§ TASK: Go through the entries below and say how many lines hold the word "link". Nothing else is needed.

§ INPUT RECORDS:
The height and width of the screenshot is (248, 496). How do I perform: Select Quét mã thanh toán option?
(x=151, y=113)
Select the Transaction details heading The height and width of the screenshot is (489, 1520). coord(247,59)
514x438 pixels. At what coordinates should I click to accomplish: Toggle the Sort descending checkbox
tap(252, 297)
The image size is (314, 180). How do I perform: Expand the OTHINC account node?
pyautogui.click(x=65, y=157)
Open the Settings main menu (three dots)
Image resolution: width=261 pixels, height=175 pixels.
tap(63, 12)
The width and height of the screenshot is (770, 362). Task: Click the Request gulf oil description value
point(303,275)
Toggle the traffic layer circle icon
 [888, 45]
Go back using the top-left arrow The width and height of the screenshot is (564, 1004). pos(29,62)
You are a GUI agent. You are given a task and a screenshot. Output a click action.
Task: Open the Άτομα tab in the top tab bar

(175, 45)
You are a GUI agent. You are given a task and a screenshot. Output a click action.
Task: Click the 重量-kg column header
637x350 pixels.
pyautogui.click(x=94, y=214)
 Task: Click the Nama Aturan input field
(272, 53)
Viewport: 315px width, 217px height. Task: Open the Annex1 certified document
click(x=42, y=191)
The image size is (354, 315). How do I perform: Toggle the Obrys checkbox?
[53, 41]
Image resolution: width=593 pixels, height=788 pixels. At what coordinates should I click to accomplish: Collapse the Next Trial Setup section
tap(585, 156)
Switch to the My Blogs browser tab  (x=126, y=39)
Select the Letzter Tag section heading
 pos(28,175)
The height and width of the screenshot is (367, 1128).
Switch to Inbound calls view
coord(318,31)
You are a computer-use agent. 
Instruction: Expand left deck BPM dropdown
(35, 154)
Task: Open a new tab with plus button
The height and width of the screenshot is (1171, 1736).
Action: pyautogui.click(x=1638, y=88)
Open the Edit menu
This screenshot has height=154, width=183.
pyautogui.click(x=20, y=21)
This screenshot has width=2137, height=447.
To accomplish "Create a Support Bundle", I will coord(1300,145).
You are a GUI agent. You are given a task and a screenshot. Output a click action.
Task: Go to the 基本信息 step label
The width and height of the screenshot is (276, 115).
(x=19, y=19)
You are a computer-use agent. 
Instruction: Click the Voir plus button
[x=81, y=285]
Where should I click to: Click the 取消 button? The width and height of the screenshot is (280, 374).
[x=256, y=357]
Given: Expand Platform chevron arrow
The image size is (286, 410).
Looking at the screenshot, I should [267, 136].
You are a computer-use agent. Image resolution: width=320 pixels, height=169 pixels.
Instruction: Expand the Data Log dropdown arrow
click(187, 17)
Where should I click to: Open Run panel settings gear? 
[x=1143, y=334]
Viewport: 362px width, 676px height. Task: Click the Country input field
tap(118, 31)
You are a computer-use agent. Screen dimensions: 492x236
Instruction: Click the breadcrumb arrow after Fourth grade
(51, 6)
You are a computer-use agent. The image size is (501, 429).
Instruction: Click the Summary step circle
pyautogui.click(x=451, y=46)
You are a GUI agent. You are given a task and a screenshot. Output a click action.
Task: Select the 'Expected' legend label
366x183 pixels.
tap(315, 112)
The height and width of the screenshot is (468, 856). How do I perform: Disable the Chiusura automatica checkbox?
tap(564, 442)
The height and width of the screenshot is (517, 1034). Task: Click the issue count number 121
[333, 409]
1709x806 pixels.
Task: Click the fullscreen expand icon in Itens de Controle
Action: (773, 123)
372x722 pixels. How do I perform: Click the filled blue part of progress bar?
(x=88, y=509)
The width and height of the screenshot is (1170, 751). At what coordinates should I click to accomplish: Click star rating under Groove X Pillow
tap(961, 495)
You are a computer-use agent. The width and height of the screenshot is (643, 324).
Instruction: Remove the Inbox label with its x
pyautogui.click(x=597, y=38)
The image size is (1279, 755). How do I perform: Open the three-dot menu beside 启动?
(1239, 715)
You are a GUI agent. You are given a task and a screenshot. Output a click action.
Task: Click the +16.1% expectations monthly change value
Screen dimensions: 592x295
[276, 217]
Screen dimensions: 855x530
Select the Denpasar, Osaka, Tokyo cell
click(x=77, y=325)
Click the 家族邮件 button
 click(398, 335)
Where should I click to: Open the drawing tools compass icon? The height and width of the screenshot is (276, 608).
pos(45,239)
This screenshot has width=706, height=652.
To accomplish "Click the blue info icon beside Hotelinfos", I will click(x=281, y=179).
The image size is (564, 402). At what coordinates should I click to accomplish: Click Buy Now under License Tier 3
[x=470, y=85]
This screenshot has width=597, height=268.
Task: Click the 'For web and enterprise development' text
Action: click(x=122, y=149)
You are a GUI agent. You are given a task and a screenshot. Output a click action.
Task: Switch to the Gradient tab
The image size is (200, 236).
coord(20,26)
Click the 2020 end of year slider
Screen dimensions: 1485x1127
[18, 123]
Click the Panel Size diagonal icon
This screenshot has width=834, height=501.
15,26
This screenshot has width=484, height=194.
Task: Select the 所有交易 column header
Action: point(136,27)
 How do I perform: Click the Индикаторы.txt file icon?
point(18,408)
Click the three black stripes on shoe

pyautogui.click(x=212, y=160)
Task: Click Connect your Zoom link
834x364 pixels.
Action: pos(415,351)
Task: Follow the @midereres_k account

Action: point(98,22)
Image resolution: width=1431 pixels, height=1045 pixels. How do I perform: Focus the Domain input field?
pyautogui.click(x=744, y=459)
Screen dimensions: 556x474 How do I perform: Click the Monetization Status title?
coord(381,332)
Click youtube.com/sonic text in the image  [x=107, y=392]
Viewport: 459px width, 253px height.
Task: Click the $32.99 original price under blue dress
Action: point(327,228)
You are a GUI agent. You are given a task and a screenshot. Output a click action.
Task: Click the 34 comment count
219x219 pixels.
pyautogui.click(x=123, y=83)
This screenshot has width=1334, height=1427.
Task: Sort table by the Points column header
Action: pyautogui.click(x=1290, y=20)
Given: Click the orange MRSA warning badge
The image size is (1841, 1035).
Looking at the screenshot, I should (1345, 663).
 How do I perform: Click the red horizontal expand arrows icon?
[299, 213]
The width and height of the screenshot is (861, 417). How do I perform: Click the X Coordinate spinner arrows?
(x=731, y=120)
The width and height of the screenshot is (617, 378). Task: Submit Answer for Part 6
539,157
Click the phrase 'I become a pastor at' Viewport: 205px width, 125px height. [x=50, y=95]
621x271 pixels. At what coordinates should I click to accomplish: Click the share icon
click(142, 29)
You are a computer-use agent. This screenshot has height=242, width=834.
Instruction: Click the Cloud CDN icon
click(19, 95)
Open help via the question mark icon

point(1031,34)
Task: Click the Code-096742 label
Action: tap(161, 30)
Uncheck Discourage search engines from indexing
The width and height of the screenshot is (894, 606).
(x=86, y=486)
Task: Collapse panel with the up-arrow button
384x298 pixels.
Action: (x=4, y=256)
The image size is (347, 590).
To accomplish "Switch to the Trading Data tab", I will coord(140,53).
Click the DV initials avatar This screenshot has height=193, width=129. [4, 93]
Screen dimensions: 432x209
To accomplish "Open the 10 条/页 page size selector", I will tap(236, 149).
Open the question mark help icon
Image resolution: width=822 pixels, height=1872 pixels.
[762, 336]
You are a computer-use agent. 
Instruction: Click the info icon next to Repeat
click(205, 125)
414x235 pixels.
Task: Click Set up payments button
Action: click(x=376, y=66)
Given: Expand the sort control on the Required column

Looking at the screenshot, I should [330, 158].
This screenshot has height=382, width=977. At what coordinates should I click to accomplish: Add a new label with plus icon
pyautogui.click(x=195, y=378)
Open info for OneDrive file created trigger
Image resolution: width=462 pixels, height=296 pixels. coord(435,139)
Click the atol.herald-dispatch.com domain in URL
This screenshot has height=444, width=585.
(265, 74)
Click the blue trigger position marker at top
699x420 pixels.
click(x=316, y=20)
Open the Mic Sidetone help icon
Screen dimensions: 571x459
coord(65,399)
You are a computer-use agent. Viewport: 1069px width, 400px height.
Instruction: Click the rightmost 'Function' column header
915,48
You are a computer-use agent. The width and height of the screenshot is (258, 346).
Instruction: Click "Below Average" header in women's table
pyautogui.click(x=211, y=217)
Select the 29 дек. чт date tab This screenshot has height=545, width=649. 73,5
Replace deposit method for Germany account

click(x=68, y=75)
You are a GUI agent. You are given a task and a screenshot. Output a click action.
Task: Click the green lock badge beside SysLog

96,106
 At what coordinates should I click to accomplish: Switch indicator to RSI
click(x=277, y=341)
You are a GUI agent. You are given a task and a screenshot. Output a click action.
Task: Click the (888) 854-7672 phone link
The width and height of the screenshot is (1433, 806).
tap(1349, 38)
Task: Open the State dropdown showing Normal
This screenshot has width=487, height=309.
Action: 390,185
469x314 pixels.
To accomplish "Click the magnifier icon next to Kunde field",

§ SOLUTION BELOW: 2